Bluth Martin H, Patel Sameer A, Dieckgraefe Brian K, Okamoto Hiroshi, Zenilman Michael E
Department of Surgery, State University of New York-Downstate Medical Center, Brooklyn, New York, USA.
World J Gastroenterol. 2006 Jul 28;12(28):4511-6. doi: 10.3748/wjg.v12.i28.4511.
Pancreatic regenerating protein (reg I) stimulates pancreatic regeneration after pancreatectomy and is mitogenic to ductal and beta-cells. This suggests that reg I and its receptor may play a role in recovery after pancreatic injury. We hypothesized that reg I and its receptor are induced in acute pancreatitis.
Acute pancreatitis was induced in male Wistar rats by retrograde injection of 3% sodium taurocholate into the pancreatic duct. Pancreata and serum were collected 12, 24, and 36 h after injection and from normal controls (4 rats/group). Reg I receptor mRNA, serum reg I protein, and tissue reg I protein levels were determined by Northern analysis, enzyme-linked immunosorbent assay (ELISA), and Western analysis, respectively. Immunohistochemistry was used to localize changes in reg I and its receptor.

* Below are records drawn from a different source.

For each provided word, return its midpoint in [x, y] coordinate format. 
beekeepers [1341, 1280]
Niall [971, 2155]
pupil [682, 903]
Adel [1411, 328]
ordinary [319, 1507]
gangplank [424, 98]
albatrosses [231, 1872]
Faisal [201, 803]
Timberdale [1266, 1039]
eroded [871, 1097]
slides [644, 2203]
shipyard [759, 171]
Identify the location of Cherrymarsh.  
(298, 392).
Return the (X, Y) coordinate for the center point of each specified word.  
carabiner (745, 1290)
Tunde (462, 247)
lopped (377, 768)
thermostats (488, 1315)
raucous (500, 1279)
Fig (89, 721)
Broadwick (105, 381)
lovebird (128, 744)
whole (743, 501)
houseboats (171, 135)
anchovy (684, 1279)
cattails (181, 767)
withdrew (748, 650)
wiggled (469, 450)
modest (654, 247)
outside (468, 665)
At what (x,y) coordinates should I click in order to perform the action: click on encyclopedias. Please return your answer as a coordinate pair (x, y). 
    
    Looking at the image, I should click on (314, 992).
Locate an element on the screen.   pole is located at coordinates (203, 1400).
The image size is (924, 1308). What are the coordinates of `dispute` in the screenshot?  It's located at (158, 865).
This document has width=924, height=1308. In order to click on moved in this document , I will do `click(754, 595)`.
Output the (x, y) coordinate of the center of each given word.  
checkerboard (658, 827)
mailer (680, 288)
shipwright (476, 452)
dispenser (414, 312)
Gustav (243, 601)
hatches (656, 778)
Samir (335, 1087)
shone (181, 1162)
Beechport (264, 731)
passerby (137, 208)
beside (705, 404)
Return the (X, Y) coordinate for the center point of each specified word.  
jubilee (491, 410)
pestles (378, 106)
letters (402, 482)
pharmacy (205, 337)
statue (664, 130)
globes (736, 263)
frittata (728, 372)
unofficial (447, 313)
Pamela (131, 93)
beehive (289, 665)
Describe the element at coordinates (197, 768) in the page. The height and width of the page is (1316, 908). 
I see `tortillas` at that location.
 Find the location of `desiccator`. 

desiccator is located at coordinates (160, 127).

Serum amylase levels and histology confirmed necrotizing pancreatitis in taurocholate treated rats. There was no statistically significant change in serum reg I concentrations from controls. However, Western blot demonstrated increased tissue levels of reg I at 24 and 36 h. This increase was localized primarily to the acinar cells and the ductal cells by immunohistochemistry. Northern blot demonstrated a significant increase in reg I receptor mRNA expression with pancreatitis. Immunohistochemistry localized this increase to the ductal cells, islets, and acinar cells.
Acute pancreatitis results in increased tissue reg I protein levels localized to the acinar and ductal cells, and a parallel threefold induction of reg I receptor in the ductal cells, islets, and acinar cells. These changes suggest that induction of reg I and its receptor may be important for recovery from acute pancreatitis.
胰腺再生蛋白(reg I)可刺激胰腺切除术后的胰腺再生,并且对导管细胞和β细胞具有促有丝分裂作用。这表明reg I及其受体可能在胰腺损伤后的恢复过程中发挥作用。我们推测reg I及其受体在急性胰腺炎中会被诱导表达。
通过向雄性Wistar大鼠的胰管逆行注射3%牛磺胆酸钠诱导急性胰腺炎。在注射后12、24和36小时以及从正常对照组(每组4只大鼠)采集胰腺和血清。分别通过Northern印迹分析、酶联免疫吸附测定(ELISA)和Western印迹分析来测定Reg I受体mRNA、血清reg I蛋白和组织reg I蛋白水平。采用免疫组织化学方法定位reg I及其受体的变化。
血清淀粉酶水平和组织学检查证实牛磺胆酸钠处理的大鼠发生了坏死性胰腺炎。与对照组相比,血清reg I浓度没有统计学上的显著变化。然而,Western印迹显示在24和36小时时组织中reg I水平升高。通过免疫组织化学,这种升高主要定位于腺泡细胞和导管细胞。Northern印迹显示胰腺炎时reg I受体mRNA表达显著增加。免疫组织化学将这种增加定位于导管细胞、胰岛和腺泡细胞。
急性胰腺炎导致腺泡和导管细胞中组织reg I蛋白水平升高,并且导管细胞、胰岛和腺泡细胞中reg I受体平行地诱导增加三倍。这些变化表明reg I及其受体的诱导可能对急性胰腺炎的恢复很重要。